> [Problem to work on] When you find the line with "The width and height of the screenshot is (982, 599)." among the records below, reproduce it and each line after it exactly, ending with the line with "Click the third".

Start of Source material

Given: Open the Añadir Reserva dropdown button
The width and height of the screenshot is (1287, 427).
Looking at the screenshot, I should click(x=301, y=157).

End of Source material
Start of Source material

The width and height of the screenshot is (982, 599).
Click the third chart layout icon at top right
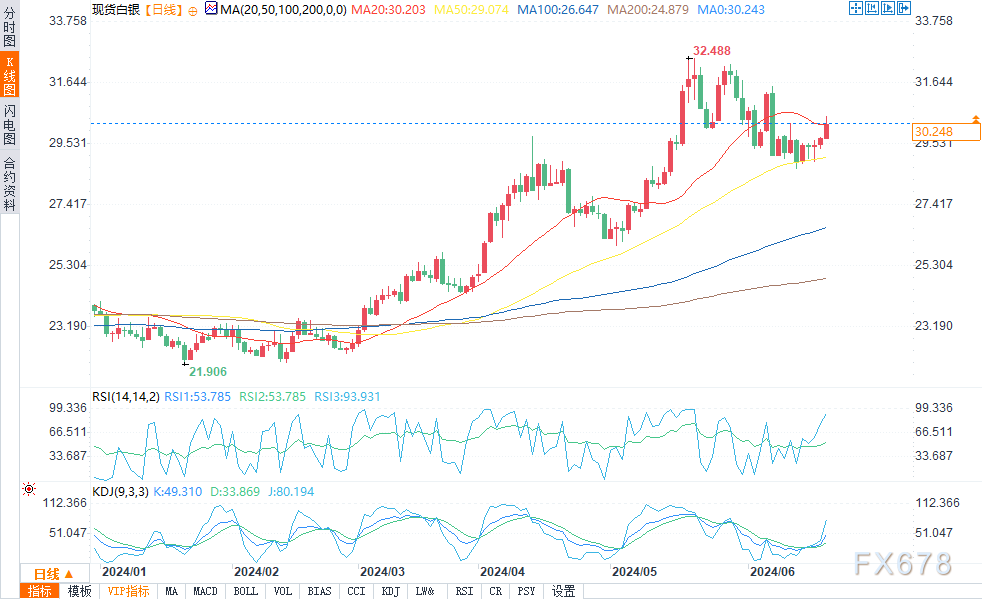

End of Source material

> [Exercise output]
The width and height of the screenshot is (982, 599).
Click the third chart layout icon at top right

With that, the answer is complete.